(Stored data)
——

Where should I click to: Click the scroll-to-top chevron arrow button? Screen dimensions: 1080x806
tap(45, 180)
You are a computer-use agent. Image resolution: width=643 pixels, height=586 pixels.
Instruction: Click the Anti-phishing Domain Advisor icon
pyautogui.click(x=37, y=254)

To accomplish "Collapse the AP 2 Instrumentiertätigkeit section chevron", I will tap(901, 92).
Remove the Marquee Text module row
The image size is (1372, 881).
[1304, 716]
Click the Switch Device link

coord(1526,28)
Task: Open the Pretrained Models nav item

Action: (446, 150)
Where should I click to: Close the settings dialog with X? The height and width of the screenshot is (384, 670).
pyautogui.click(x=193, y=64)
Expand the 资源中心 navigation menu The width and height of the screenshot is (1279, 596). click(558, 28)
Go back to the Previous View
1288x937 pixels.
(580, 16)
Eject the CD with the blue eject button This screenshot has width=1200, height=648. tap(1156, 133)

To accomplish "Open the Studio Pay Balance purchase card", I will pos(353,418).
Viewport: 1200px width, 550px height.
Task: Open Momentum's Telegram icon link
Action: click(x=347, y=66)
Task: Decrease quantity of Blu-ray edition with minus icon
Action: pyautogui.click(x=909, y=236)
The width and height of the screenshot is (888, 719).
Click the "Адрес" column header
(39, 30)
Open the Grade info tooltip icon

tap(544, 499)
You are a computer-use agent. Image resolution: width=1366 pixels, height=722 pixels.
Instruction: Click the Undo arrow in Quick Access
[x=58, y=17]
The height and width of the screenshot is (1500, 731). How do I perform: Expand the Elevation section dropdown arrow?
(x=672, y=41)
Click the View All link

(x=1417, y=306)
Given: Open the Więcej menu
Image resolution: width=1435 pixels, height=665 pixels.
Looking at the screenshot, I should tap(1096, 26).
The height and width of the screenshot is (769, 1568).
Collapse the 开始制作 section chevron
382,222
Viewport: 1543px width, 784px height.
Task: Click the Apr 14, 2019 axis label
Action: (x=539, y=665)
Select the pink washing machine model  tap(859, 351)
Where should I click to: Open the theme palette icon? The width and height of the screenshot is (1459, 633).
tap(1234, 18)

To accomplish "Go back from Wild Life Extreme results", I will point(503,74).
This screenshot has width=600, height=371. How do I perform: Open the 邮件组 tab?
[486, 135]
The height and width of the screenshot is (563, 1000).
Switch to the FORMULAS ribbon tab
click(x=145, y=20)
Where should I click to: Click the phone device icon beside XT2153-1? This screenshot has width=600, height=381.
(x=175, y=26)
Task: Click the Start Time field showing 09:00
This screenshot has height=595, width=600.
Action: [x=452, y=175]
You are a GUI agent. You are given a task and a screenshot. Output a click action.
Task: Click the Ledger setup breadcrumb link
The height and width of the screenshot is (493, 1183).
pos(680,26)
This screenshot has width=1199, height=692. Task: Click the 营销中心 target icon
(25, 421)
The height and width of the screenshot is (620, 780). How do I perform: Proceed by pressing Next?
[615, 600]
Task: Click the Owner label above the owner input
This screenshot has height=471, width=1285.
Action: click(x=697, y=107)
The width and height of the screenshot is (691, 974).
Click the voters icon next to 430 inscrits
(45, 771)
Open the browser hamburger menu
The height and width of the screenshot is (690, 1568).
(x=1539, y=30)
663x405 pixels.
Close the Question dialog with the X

——

**Directions**
Set the lines down exactly as they stand, beginning at the one that contains "Task: Click the Ledger setup breadcrumb link" and stopping after the last line of the entries above.

**Response**
Task: Click the Ledger setup breadcrumb link
The height and width of the screenshot is (493, 1183).
pos(680,26)
This screenshot has width=1199, height=692. Task: Click the 营销中心 target icon
(25, 421)
The height and width of the screenshot is (620, 780). How do I perform: Proceed by pressing Next?
[615, 600]
Task: Click the Owner label above the owner input
This screenshot has height=471, width=1285.
Action: click(x=697, y=107)
The width and height of the screenshot is (691, 974).
Click the voters icon next to 430 inscrits
(45, 771)
Open the browser hamburger menu
The height and width of the screenshot is (690, 1568).
(x=1539, y=30)
663x405 pixels.
Close the Question dialog with the X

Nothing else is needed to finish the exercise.